Sunday, April 7, 2013

Maria Montessori. A Life Devoted to Children.


Maria Montessori’s ideas and concepts on education have travelled the entire globe. She passionately fought for the rights of children to develop without interference.   
Maria was born as an only child to Alessandro and Renilde Montessori on the August 31st, 1870 in Chivaravalle (in the Ancona province of Italy). She moved to Rome with her parents where she spent most of her childhood and years of study. Due to her obvious aptitude for the natural sciences, she attended a boy’s technology school. Her hard work was awarded with an opportunity to study medicine at university. In 1896 she became Italy’s first female physician.   When she worked as an assistant doctor at a mental institution in Rome, she realized that supervising and caring for the mentally disabled and children with learning difficulties was not only a medical matter. It occurred to her that it was also a pedagogical one. She researched possibilities to assist mentally disabled children through sensory aspects of learning. Specially designed learning materials would enable and motivate children to independently learn. The success was phenomenal. During this time Montessori was in a relationship with the physician Giuseppe Montesano. She gave birth to a son, Mario, in 1898. As a single mother she would have had to give up all of her professional commitments to raise her son. Thus, she decided to have him raised in a foster family. They were in regular contact and he moved back in with her at the age of fifteen. Mario became Montessori’s trusted companion and continued her work after her death.


  
Inspired by the successful work with mentally disabled children she took up further studies in Psychology, Pedagogy and Philosophy. Her goal was to use her findings and experience to aid in educating healthy children. The opportunity to observe the development of healthy children, presented itself to her when a building society renovated run-down buildings in a poor part of the city. Someone was needed to supervise the pre-school children of the area. In 1907, the first school for infants was opened in San Lorenzo, a suburb of Rome. About 50 children were looked after by a woman who had no prior training in education. Montessori instructed her on applying the sensory materials she had developed and didn’t interfere otherwise. At the time, Montessori worked as a pediatrician and taught anthropology at the University of Rome, but visited the children on a regular basis. In one of her books she describes the key moment during her observations which let her to fully devote time to pedagogy. She was observing a child that was completely immersed in an activity. After completing it seemed entirely transformed: happy, liberated, more independent.   She became aware that activities involved in everyday life and “sensory” exercises changed children’s attitude towards work and social behavior.
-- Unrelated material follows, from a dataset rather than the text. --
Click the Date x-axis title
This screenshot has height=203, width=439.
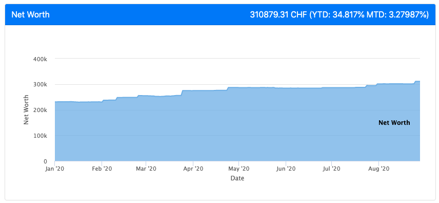coord(237,178)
With further detailed research on child activities she developed pedagogical principles.   In 1909 she gave up her pediatric practice and became fully devoted to training teachers and educators for the Montessori children‘s homes and -schools, which soon after became established in various other countries. Due to totalitarian regimes in Germany, Italy and Spain during the Second World War her life’s work was partly destroyed. Nevertheless, she resumed her work in Europe in 1949. On May 6th, 1952 Maria Montessori died shortly before her 82nd birthday in Noordwijk aan Zee, Netherlands.

The most important principles of Montessori’s pedagogy can also be applied to music education:  
• Respecting the ‘learning windows’ in child development
• Learning should involve all senses
• Promoting independent activity
• Every child is an individual with a proper personality. 


  
It is still primarily up to the music instructor to attend to the needs of children. However, most pre-school musical education programs do not incorporate a reliable opportunity to monitor such attentiveness. Among the numerous concepts, there are only a few, that rely on Montessori’s principals and therefore focus on the most vital aspect of education: the child.